A Alberto Sebastián Petean poco le importó que su mujer estuviera embarazada de gemelos y este viernes, en plena siesta mendocina, la apuñaló en el abdomen y el brazo derecho tras una discusión. El hombre de 33 años, que tras el ataque se subió a una camioneta Ford Ranger para escapar a toda velocidad, tampoco tuvo piedad con dos policías que intentaron detenerlo: aceleró, los atropelló y mató. Su descontrolada fuga terminó cuando perdió el control del vehículo, volcó y fue detenido.

La tragedia que estremeció a la provincia cuyana durante el feriado tuvo su primer capítulo minutos después de las 15 en la ruta provincial 82, cerca de la concurrida playa del río en Luján de Cuyo (Gran Mendoza).
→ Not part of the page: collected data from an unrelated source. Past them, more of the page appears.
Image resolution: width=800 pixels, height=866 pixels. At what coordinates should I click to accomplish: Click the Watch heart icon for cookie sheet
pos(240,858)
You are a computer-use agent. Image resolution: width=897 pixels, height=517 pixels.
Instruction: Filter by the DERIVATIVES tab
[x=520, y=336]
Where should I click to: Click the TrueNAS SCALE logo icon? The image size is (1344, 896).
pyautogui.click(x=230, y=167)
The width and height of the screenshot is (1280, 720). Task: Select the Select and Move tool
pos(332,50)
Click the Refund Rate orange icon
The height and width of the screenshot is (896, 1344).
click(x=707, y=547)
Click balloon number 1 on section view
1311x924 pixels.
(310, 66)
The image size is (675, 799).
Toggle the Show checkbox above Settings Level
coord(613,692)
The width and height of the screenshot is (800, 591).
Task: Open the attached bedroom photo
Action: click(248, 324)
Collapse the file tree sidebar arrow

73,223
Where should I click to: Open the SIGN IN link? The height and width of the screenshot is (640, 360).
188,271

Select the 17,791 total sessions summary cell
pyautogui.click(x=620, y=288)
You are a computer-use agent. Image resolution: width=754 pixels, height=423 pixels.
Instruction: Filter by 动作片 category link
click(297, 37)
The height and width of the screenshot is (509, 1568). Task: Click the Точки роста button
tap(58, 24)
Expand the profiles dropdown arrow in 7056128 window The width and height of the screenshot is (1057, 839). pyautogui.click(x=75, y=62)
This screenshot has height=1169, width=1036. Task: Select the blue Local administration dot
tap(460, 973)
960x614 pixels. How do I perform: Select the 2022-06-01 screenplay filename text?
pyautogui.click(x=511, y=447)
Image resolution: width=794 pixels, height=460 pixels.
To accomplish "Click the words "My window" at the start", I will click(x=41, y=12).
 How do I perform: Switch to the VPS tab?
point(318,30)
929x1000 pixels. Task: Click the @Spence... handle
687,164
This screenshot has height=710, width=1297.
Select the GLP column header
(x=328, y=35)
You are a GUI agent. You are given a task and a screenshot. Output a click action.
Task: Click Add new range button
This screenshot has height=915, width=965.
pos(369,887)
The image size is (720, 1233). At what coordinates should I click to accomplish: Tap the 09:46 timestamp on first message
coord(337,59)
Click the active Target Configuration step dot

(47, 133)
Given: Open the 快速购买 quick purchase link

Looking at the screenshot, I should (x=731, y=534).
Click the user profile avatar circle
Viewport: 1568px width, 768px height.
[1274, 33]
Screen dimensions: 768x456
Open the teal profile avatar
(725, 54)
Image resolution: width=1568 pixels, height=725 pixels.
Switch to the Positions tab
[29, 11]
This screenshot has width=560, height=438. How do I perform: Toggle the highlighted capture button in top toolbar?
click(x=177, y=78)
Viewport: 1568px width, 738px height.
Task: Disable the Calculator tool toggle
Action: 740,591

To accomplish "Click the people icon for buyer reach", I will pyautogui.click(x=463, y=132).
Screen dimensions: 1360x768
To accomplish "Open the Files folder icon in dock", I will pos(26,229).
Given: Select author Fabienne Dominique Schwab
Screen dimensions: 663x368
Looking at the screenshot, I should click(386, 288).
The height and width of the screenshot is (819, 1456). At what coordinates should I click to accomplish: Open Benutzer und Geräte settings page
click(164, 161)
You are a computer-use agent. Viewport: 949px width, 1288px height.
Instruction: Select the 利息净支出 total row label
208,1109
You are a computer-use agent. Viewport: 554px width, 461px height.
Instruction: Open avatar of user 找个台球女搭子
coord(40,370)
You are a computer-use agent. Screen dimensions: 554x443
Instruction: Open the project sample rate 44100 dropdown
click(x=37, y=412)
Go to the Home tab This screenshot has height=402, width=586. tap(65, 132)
Allí Petean se enfrentó con su pareja, embarazada de 20 semanas, y la atacó brutalmente. La mujer fue trasladada en un auto particular hasta el hospital más cercano pero inmediatamente, por la gravedad de las heridas, fue derivada a otro hospital de mayor complejidad de la capital provincial.

Ingresó directo al quirófano para una operación. “Los órganos vitales no están comprometidos”, indicaron tras la intervención desde el hospital Lagomaggiore. Su diagnóstico es “estable” y está fuera de peligro. Si bien los gemelos tampoco corren riesgo de vida. De todas maneras, seguirá internada “en observación”.

Pero el drama no terminó ahí. Mientras su mujer de 27 años luchaba por su vida y la de sus hijos en el hospital, Petean aceleraba a fondo su camioneta para intentar escapar de la Policía, que ya había recibido la denuncia y lo buscaba con todos sus medios, incluido un helicóptero. Una cámara de seguridad registró a la Ford Ranger dominio DUN 885 transitando a unos 140 km. por hora y realizando maniobras peligrosas por la ruta que atraviesa localidades cordilleranas y varios efectivos salieron a su cruce.

Según testigos, durante la larga persecución hubo intercambio de disparos. Los primeros efectivos en darle alcance en la moto 885 de la Policía Vial, a la altura del kilómetro 22 de la ruta 82 (en Blanco Encalada), fueron el oficial inspector Jorge Carlos Cussi (32) y el auxiliar Daniel Ríos (40). Pero Petean, cuya madre es policía, nunca atinó a frenar. Se dirigió hacia donde estaban los policías y los arrolló. Murieron en el lugar.

“El hombre, desquiciado, llegando a la zona donde había un operativo para detenerlo, no solo aceleró su camioneta sino que embistió a los efectivos. Dirigió la 4×4 hacia donde estaban los policías y los arrolló haciéndoles perder la vida”, señaló el jefe de la Policía de Mendoza, Roberto Munives, a medios locales. Conmovido, el jefe de la fuerza agregó al portal Mdz: “Es un hecho muy trágico. Eran compañeros que trabajaban para dar seguridad a nuestra provincia y un asesino en forma ex profesa los pasa por encima y los mata”.

A pocos kilómetros del lugar donde atropelló a los policías, y acosado por otros patrulleros, Petean perdió el control de su camioneta y volcó. Fue rescatado ileso y trasladado a la Comisaría 11, de Luján de Cuyo.

Petean vive en Maipú, otro departamento del Gran Mendoza, y tiene antecedentes penales por “averiguación delito” en 2003. “abuso sexual sin acceso carnal”, dos años más tarde.

Tras la muerte de los dos efectivos, las redes sociales se llenaron de mensajes de apoyo y pedidos de Justicia. A su vez Gianni Venier, ministro de Seguridad de Mendoza, se acercó al lugar y confirmó que uno de los fallecidos fue recientemente papá y el otro tenía cuatro hijos.

En medio de la conmoción, trascendió el audio de la comunicación de la frecuencia policial que demuestra la desesperación de un efectivo al informar la muerte de sus dos compañeros y solicitar que se corte la circulación vehicular en esa zona de montaña, habitualmente muy transitada durante los fines de semana largos. El relato del agente que pide ayuda al Centro Estratégico de Operaciones (CEO) estremece por su crudeza. “Hay dos policías (muertos), encontramos otro cuerpo más”, dice el efectivo. Finalmente comenta por la frecuencia que uno de ellos murió decapitado.